[TASK TO CARRY OUT]: Your task is to transcribe the material that follows, line by line and exactly.
*** Opening of INFORMATION ***
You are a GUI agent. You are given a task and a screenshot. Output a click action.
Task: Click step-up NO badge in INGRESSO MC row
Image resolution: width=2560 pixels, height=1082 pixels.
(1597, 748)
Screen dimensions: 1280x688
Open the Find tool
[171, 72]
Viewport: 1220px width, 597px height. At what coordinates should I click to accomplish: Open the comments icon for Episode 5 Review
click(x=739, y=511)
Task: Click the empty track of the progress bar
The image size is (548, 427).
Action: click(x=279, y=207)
*** Close of INFORMATION ***
[RESPONSE TO THE EXERCISE]:
You are a GUI agent. You are given a task and a screenshot. Output a click action.
Task: Click step-up NO badge in INGRESSO MC row
Image resolution: width=2560 pixels, height=1082 pixels.
(1597, 748)
Screen dimensions: 1280x688
Open the Find tool
[171, 72]
Viewport: 1220px width, 597px height. At what coordinates should I click to accomplish: Open the comments icon for Episode 5 Review
click(x=739, y=511)
Task: Click the empty track of the progress bar
The image size is (548, 427).
Action: click(x=279, y=207)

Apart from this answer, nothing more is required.